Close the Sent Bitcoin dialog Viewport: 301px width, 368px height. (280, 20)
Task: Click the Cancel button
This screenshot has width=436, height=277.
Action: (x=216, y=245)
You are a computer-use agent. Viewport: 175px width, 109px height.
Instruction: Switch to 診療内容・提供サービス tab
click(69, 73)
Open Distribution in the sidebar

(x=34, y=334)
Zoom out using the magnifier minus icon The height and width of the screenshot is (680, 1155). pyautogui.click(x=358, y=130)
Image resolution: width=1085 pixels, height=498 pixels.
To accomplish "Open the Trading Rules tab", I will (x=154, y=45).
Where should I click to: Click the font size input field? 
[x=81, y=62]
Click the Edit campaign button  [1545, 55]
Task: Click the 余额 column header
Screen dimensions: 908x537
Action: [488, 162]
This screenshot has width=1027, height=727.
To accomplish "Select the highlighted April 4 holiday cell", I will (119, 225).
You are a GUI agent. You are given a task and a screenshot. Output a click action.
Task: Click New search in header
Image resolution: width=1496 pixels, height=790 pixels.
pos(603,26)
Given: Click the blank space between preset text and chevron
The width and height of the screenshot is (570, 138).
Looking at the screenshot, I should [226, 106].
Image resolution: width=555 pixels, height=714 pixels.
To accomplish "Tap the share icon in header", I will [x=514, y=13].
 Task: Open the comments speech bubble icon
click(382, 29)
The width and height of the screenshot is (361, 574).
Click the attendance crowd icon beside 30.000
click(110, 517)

### Written exercise:
List every line in the records above that contains the word "will", copying each line in full.

### Response to this exercise:
To accomplish "Open the Trading Rules tab", I will (x=154, y=45).
To accomplish "Select the highlighted April 4 holiday cell", I will (119, 225).
To accomplish "Tap the share icon in header", I will [x=514, y=13].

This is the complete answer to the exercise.